* **Short task 1**
Transcribe the passage on praise starting at "1. Consider it" and ending at "to be thankful.".

* **Text section**
## BEGIN
Use Second.  For exhortation to the saints; not to call you to this duty, which if you answer your name is undoubtedly your practice, but to quicken you in it, and make you more in love with it.
  1. Consider it is a duty that becomes you well, ‘Praise is comely for the upright,’ Ps. 33:1.  This gar­ment of praise sits so well on none as on your back; you should not think yourselves dressed in a morning till you have it on.  An unthankful saint carries a contradiction with it.  ‘Evil’ and ‘unthankful’ are the twins that live and die together.  As any ceaseth to be evil, he begins to be thankful.
  2. Consider it is that which God both expects and promiseth himself at your hands; he made you for this end.  When the vote passed in heaven for your being, yea happy being, in Christ, it was upon this account, that you should be ‘a name and a praise’ to him on earth in time and in heaven to eternity. Should God miss of this, he would fail of one main part of his design.  What prompts him to bestow every mercy, but to afford you matter to compose a song for his praise?  They are ‘a people, children that will not lie: so he became their Saviour,’ Isa. 63:8.  He looks for fair dealing, you see, at your hands.  Whom may a father trust with his reputation, if not a child? Where can a prince expect honour, if not among his courtiers and favourites?  Your state is such as the least mercy you have is more than all the world can show besides.  Thou, Christian, and thy few brethren, divide heaven and earth among you.  What hath God that he withholds from you?  Sun, moon, and stars are set up to give you light, sea and land have their treasure and store for your use.  Others do but ravish them, you are the rightful heirs to them.  They groan that any other should be served by them.  The angels, bad and good, minister unto you; the evil, against their will, are forced, like scullions, when they tempt you to scour and brighten your graces, and make way for your greater comforts.  Like Haman, they hold your stirrup, while you mount up higher in favour with God.  The good angels are servants to your heav­enly Father, and disdain not to carry you, as the nurse her master's child in her arms.  Your God withholds not himself from you.  He is your portion, father, husband, friend, and what not.  The same heaven you shall have to dwell in with him; the same table and fare.  God is his own happiness, and admits you to enjoy himself.  O what honour is this, for the subject to drink in his prince's cup!  ‘Thou shalt make them drink of the rivers of thy pleasures,’ Ps. 36:8.  And all this, not as the purchase of your sweat, much less blood; the feast is paid for by another hand, and you are welcome; only he expects your thanks to the foun­der of it, at whose cost you are entertained.  No sin-offering is imposed upon you under the gospel; thank-offerings are all he looks for.
## END
* **Short task 2**
Rewrite the rows starting at the line that contains "Click the bank icon beside Payments" and ending at the line that contains "pos(711,463)", replacing "bank icon" with "wallet icon" and keeping everything else the same. Give only those lines.

* **Material supplied**
## BEGIN
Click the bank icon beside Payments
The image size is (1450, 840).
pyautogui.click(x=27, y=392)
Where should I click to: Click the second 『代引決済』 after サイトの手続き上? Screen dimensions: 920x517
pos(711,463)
## END
## BEGIN
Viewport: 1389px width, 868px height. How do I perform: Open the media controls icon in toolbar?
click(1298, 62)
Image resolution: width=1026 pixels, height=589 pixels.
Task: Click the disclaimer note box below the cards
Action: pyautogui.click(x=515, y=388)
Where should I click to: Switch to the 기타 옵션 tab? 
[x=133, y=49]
## END
## BEGIN
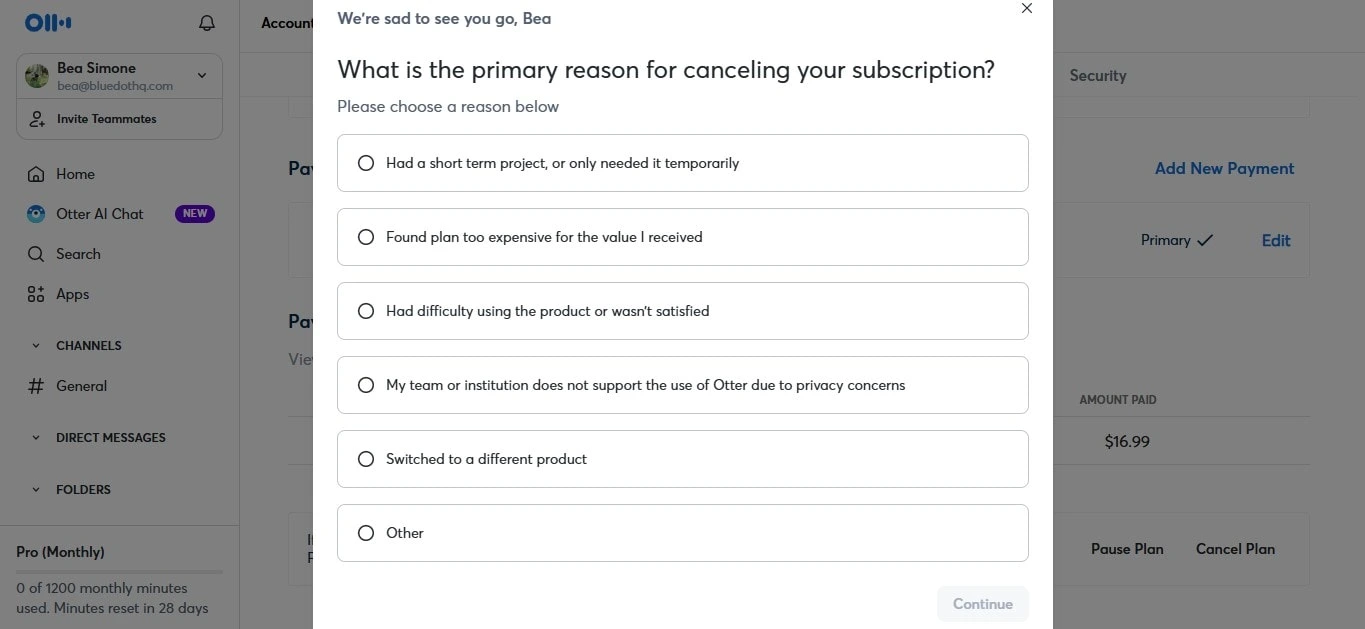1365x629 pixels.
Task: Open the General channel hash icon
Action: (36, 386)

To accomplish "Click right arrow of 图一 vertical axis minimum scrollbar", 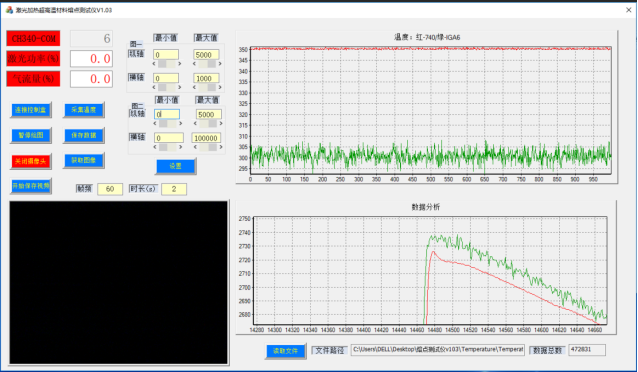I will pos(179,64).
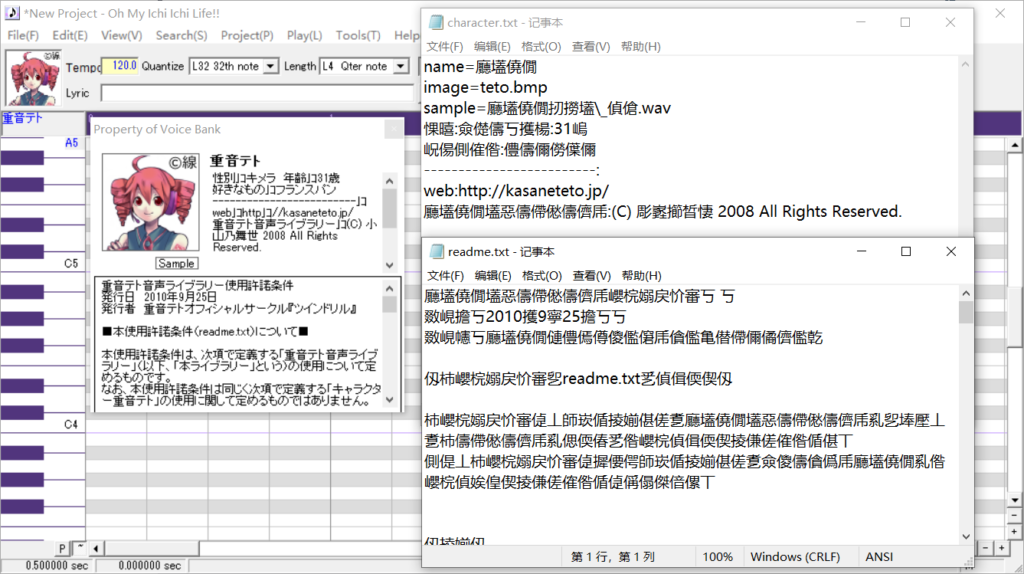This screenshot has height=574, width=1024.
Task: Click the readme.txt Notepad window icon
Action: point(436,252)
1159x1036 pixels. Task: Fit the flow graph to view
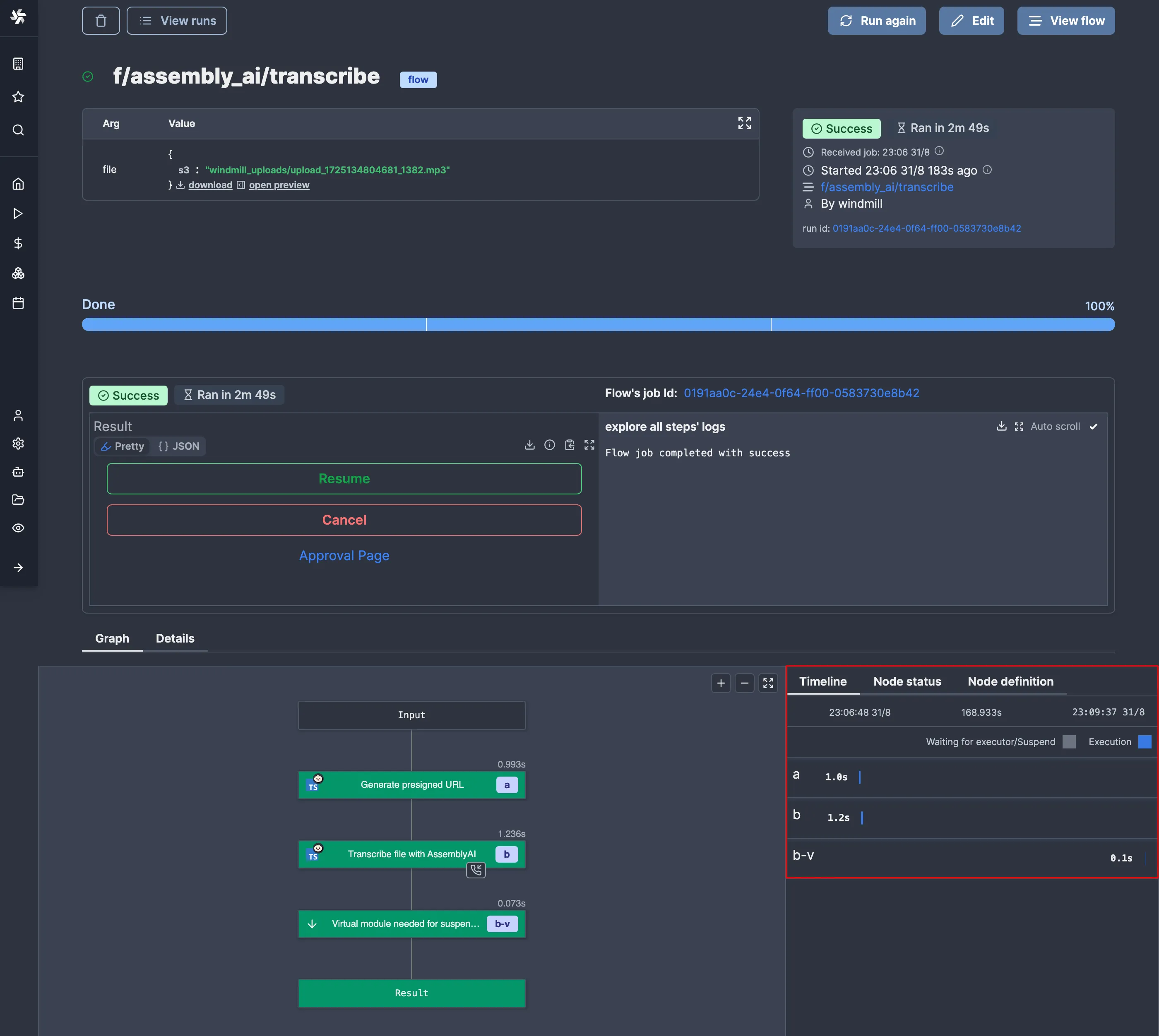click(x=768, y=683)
## END
* **Complete response 1**
1. Consider it is a duty that becomes you well, ‘Praise is comely for the upright,’ Ps. 33:1.  This gar­ment of praise sits so well on none as on your back; you should not think yourselves dressed in a morning till you have it on.  An unthankful saint carries a contradiction with it.  ‘Evil’ and ‘unthankful’ are the twins that live and die together.  As any ceaseth to be evil, he begins to be thankful.

* **Complete response 2**
Click the wallet icon beside Payments
The image size is (1450, 840).
pyautogui.click(x=27, y=392)
Where should I click to: Click the second 『代引決済』 after サイトの手続き上? Screen dimensions: 920x517
pos(711,463)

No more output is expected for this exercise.